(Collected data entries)
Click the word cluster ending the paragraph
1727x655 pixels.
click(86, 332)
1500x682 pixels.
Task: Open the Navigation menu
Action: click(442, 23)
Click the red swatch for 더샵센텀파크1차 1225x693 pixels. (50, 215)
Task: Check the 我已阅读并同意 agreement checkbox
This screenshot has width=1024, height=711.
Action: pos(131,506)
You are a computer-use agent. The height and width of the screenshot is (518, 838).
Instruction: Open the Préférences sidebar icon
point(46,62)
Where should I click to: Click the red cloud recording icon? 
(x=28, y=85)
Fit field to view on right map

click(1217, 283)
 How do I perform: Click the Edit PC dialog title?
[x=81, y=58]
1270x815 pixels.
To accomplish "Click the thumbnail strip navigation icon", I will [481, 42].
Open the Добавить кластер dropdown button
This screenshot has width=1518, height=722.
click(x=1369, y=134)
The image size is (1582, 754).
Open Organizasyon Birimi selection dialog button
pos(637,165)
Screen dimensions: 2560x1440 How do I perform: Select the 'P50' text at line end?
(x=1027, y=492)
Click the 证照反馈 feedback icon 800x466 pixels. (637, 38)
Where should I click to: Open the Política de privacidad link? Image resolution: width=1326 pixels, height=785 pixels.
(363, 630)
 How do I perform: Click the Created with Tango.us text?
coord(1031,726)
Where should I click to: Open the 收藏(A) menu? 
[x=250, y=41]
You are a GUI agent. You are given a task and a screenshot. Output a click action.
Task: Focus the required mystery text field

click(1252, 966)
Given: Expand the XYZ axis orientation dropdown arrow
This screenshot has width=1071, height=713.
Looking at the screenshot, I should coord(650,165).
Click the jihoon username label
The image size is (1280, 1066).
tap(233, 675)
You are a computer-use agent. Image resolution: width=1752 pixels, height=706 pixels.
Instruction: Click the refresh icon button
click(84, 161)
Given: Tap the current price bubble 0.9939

Required work.
The span to print begins at the line containing "The image size is (1582, 754)." and ends at the final line of the entries; print it exactly and print nothing else.

Result of this task.
The image size is (1582, 754).
Open Organizasyon Birimi selection dialog button
pos(637,165)
Screen dimensions: 2560x1440 How do I perform: Select the 'P50' text at line end?
(x=1027, y=492)
Click the 证照反馈 feedback icon 800x466 pixels. (637, 38)
Where should I click to: Open the Política de privacidad link? Image resolution: width=1326 pixels, height=785 pixels.
(363, 630)
 How do I perform: Click the Created with Tango.us text?
coord(1031,726)
Where should I click to: Open the 收藏(A) menu? 
[x=250, y=41]
You are a GUI agent. You are given a task and a screenshot. Output a click action.
Task: Focus the required mystery text field

click(1252, 966)
Given: Expand the XYZ axis orientation dropdown arrow
This screenshot has width=1071, height=713.
Looking at the screenshot, I should coord(650,165).
Click the jihoon username label
The image size is (1280, 1066).
tap(233, 675)
You are a computer-use agent. Image resolution: width=1752 pixels, height=706 pixels.
Instruction: Click the refresh icon button
click(84, 161)
Given: Tap the current price bubble 0.9939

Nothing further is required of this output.